И я готовлю себя на встречу с людьми, со зрителями…

Василиса Мелентьевна

…По переделкинским улицам в поселке писателей гуляли две старухи. Одна с палкой, рука за спину, в телогрейке, длинный фартук, платок шерстяной, а под ним другой платок — белый. Вторая старуха более современная. Пальто, видимо, дочь «отказала». Из-под пальто юбки не видно. Тоже в платке, но повязанном как-то небрежно. Гуляли они не торопясь, по солнышку, в первой половине дня.

Постепенно на репетициях «Деревянных коней» я стала подбирать для себя и телогрейку, и платок белый, а сверху вязаный, и фартук, и кофту светло-серую — нужно было перебить мой высокий рост разными цветами юбки и кофты (на эскизе у Д. Боровского было коричневое платье в мелкий желтый цветочек). Репетиции шли туго. Сначала решили отказаться от пояснительного авторского текста, который читал артист Золотухин. Сразу же вся вводная часть — характеристика Мелентьевны — вылетела. Роли фактически нет, есть тема.

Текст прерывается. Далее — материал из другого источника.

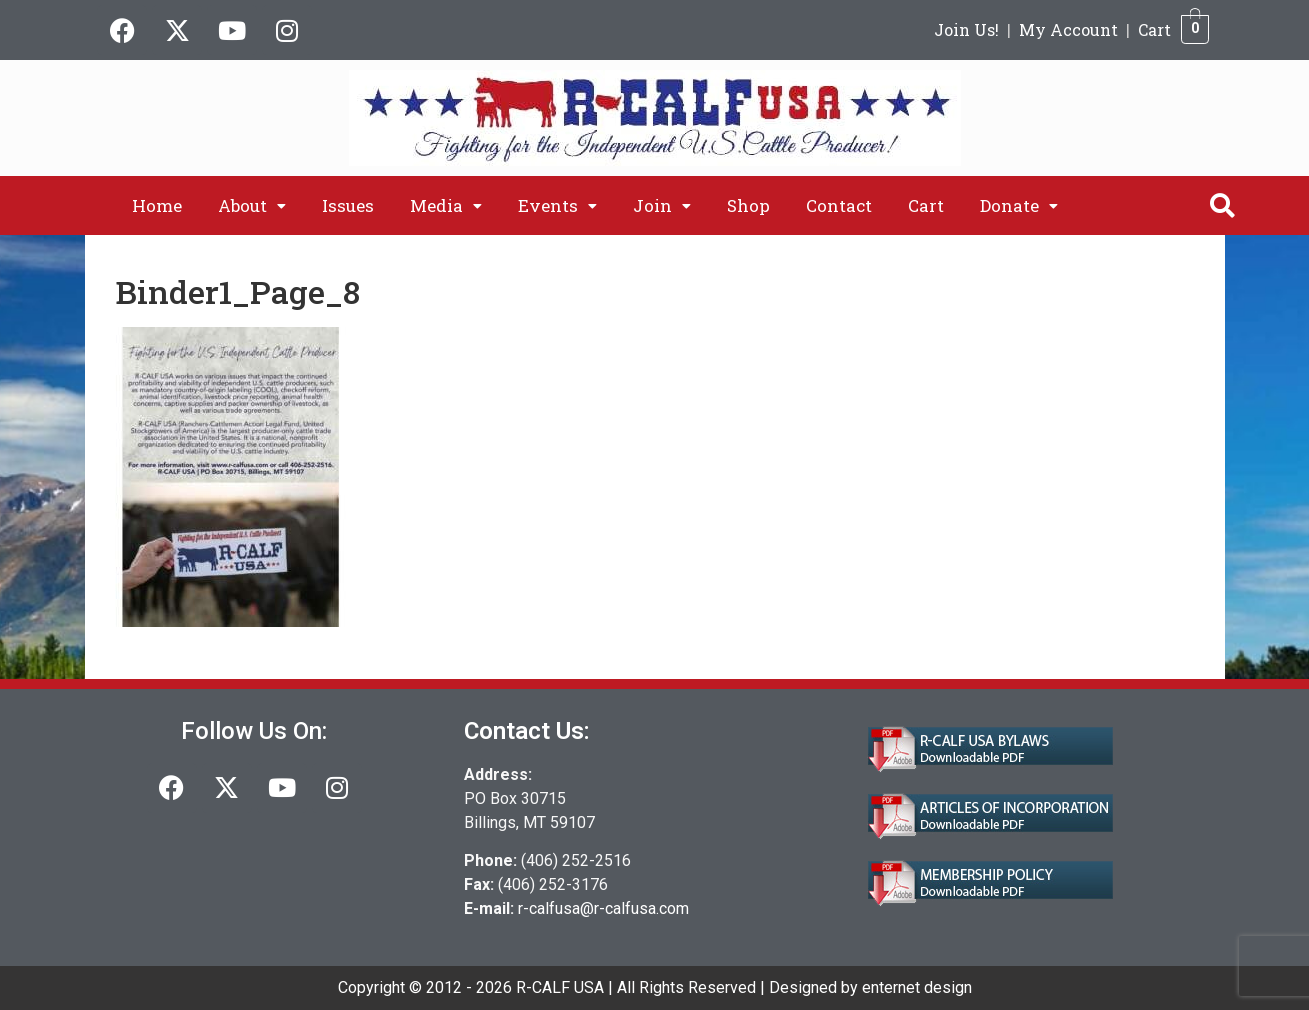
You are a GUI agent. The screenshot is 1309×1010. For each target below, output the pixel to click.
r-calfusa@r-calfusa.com (603, 908)
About (252, 205)
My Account (1068, 29)
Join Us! (966, 29)
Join (662, 205)
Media (446, 205)
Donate (1019, 205)
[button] (252, 205)
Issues (348, 205)
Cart (1154, 29)
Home (157, 205)
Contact (839, 205)
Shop (748, 205)
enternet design (917, 987)
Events (557, 205)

А как эту тему играть, на чем строить роль, непонятно. Как играть видения? Реально? Например, с братьями: «Братья-то как услыхали…» На репетициях за моей спиной вставали четыре брата, и каждому была дана реплика:

— Одно только словечушко, сестра.

— Мы дух из Мирона вышибим. И т. д.

Потом и от этого отказались, все перешло в рассказ Жуковой, а я братьев «видела» перед собой только мысленно — причем видела не впрямую по рассказу, а по-своему, по своей ниточке воспоминаний. Действие шло как бы в двух измерениях: с одной стороны, реальный рассказ Жуковой на посиделках, в котором принимали участие все присутствующие, а с другой стороны, шли видения — сны Мелентьевны, которые зрители должны были прочитать только в моем взгляде, в моих глазах. У меня олень мало слов, и слова в основном обращены к зрительному залу, поэтому эти безмолвные воспоминания-сны играть трудно. Выручало то, что я сижу на авансцене, хорошо освещена, зал маленький — и я могу играть «крупным планом». В больших залах эта двойственность и поэтичность пропадали, оставалось литературное чтение. Просто — «посиделки».